● **EXTRACT PROVIDED**:
┏━━
A crowded diner at lunchtime is not the best place to watch soft-core porn. But Beach Heat: Miami is cinema, not smut. So director Bill Fisher whips out a laptop and cues up "Make-up Sex," the seventh episode of the Showtime series that debuted three weeks ago, while waitresses deliver matzo ball soup and jowly patrons down fat burgers.
Just like Baywatch, the show begins with an opening credits montage that includes guitar riffs and female lifeguards running on the beach.
Except these lifeguards are topless.
Beach Heat: Miami
Though this publication has been sworn to secrecy concerning the unaired episode's plot points, we can tell you this much: "Make-up Sex" deals with the aftermath of a lifeguard's hot mom's arrest for going too far in a tantric massage session. There's a photographer-turned-madam named Amber, a groupie-banging rapper named C-Train, and a male lifeguard's utterance of what might be the show's philosophical credo: "I'm going to go save some lives and get a tan."
Fisher, a wiry 42-year-old Italian dude from New Jersey whose day job is directing hard-core skin flicks under the nom de porn Cezar Capone, adds narration while his BLT gets cold. He's sitting in a corner nook at Lester's Diner in Fort Lauderdale. "That kid's in Step Up 3D; he's pretty good," he muses about a bland-looking actor. Fisher wears sunglasses atop gelled black hair and a T-shirt painted with angel wings. He's accompanied by his balloon-breasted, perfumed-doused assistant, Emily Rigby, a budding porn director.
"It's a fucking great show," Fisher continues, "especially later in the season, when we start to develop the characters."
┗━━
● **STATED GOAL A**:
Please change "setup dialog" to "settings dialog" in the rows from the line containing "Image resolution: width=1280" through the last row, and give those rows again with nothing else altered.

● **ENTRIES PROVIDED**:
┏━━
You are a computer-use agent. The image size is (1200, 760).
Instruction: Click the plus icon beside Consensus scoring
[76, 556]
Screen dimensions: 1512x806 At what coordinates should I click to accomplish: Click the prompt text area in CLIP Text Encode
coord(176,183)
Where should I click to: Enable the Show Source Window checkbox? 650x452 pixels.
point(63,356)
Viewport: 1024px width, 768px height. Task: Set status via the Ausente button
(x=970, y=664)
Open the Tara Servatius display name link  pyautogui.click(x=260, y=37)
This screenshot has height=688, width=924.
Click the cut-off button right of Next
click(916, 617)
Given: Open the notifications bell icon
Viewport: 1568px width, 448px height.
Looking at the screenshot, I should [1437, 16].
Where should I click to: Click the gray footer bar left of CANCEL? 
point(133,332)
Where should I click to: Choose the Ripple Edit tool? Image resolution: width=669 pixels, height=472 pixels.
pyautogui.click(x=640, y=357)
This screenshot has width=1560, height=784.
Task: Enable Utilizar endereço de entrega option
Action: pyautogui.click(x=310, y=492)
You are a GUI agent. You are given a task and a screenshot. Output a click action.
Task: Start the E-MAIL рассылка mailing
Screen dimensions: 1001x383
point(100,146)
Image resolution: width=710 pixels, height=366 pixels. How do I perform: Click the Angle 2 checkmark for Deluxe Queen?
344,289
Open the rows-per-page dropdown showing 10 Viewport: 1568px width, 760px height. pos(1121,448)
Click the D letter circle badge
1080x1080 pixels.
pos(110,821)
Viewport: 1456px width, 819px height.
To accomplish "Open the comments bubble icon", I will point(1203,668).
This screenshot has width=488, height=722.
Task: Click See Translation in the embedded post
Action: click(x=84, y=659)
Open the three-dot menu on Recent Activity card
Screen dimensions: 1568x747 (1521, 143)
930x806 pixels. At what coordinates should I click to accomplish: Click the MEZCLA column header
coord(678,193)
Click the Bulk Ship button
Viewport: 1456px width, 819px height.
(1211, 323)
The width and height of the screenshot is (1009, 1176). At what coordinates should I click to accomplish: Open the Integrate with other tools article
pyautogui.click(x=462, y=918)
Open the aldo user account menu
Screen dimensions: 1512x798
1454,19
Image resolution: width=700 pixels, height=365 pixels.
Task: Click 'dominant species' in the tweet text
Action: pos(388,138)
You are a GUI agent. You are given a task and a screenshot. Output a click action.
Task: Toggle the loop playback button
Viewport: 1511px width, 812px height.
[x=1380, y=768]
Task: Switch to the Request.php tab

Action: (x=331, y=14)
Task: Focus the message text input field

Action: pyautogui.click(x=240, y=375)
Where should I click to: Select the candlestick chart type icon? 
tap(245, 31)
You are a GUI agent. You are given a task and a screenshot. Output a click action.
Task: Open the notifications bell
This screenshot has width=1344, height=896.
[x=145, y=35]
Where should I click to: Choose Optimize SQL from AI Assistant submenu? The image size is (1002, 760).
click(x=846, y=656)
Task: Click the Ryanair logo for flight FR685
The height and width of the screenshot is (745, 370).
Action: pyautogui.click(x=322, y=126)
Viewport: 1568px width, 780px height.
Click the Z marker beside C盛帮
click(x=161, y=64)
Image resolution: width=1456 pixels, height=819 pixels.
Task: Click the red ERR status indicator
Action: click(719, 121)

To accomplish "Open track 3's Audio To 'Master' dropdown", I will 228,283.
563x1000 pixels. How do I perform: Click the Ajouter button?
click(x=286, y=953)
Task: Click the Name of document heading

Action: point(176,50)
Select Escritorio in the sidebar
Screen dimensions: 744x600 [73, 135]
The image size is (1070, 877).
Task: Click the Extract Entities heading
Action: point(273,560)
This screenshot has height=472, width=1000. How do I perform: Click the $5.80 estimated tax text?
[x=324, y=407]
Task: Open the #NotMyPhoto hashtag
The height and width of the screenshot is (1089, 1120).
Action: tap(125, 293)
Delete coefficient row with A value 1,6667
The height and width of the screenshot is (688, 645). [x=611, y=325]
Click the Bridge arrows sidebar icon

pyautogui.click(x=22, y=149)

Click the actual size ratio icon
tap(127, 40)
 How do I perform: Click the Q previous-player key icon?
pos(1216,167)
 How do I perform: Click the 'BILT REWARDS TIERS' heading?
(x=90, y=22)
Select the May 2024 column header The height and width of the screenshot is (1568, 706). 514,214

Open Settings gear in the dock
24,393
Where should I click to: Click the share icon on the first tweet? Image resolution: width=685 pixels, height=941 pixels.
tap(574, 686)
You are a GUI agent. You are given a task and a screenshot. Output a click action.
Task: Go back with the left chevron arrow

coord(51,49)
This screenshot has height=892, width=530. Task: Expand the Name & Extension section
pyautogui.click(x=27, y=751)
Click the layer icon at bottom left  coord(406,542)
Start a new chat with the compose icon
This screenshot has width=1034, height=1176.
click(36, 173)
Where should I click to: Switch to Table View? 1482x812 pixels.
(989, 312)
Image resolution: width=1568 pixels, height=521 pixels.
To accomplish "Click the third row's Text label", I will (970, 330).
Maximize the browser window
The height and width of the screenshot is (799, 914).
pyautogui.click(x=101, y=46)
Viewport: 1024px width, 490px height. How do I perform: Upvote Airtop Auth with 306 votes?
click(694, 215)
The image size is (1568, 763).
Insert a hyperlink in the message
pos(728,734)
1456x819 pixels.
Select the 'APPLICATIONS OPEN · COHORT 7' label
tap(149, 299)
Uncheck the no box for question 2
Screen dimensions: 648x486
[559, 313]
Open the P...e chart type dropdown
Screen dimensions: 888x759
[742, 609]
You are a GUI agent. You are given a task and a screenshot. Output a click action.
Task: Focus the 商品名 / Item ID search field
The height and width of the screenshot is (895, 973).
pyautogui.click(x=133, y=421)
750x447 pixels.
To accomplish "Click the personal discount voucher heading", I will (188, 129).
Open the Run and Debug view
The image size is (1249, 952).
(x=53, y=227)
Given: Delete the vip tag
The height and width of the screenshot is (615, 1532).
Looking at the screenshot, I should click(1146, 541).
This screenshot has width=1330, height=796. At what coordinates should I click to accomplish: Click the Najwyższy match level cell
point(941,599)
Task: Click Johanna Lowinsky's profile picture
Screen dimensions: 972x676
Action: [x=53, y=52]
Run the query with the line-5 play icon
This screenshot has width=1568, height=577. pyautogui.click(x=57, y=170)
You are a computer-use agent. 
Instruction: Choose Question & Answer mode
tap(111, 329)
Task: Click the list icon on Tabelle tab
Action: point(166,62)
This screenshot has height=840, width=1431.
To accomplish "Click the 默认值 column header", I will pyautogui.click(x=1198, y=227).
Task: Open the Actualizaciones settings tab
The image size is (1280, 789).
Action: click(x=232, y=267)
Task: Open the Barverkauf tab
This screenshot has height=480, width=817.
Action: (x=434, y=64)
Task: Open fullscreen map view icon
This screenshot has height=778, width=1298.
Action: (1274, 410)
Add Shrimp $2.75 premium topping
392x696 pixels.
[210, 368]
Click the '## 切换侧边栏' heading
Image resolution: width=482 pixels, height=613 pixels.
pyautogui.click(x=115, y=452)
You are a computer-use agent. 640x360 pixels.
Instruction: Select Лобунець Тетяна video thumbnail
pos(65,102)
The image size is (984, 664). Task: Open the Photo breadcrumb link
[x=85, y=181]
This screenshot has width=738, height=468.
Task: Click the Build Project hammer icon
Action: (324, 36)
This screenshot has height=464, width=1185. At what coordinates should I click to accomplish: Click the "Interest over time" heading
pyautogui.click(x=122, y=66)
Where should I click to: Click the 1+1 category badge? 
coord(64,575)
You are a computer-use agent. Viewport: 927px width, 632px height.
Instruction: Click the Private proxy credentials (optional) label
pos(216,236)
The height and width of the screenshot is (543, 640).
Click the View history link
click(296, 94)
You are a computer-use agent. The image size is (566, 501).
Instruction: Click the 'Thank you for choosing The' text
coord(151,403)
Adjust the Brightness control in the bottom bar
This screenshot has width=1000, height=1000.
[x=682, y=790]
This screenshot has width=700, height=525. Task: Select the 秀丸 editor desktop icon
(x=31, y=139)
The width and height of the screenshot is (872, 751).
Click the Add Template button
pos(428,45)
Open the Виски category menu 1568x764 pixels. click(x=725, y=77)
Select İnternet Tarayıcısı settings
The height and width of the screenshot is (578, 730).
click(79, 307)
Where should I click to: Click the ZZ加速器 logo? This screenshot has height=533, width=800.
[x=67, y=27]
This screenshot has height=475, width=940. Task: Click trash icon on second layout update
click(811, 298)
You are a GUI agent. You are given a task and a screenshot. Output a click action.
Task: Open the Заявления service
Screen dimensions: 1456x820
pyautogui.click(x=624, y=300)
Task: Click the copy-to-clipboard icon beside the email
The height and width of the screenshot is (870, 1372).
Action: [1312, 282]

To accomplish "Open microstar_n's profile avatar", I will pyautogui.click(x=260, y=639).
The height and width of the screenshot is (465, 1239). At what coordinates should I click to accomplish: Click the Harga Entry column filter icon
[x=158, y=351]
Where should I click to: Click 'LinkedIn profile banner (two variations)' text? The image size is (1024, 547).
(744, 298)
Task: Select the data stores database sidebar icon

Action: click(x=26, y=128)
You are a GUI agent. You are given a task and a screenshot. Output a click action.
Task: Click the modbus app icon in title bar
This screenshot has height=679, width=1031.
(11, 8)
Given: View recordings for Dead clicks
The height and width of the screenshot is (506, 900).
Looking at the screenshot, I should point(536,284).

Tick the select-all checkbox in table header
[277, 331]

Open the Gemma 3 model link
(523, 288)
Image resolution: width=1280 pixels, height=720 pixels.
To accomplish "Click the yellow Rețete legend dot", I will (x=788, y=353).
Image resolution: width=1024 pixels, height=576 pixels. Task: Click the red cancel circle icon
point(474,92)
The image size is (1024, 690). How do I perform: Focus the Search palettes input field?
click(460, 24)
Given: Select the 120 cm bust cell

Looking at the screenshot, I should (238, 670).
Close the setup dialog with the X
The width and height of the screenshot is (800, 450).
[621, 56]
┗━━
● **STATED GOAL B**:
In the article about Beach Heat: Miami, why does the writer reveal only a little about the plot of "Make-up Sex"?

● **EXERCISE RESULT A**:
Image resolution: width=1280 pixels, height=720 pixels.
To accomplish "Click the yellow Rețete legend dot", I will (x=788, y=353).
Image resolution: width=1024 pixels, height=576 pixels. Task: Click the red cancel circle icon
point(474,92)
The image size is (1024, 690). How do I perform: Focus the Search palettes input field?
click(460, 24)
Given: Select the 120 cm bust cell

Looking at the screenshot, I should (238, 670).
Close the settings dialog with the X
The width and height of the screenshot is (800, 450).
[621, 56]

● **EXERCISE RESULT B**:
The publication has been sworn to secrecy about the plot points of that episode, which has not yet aired.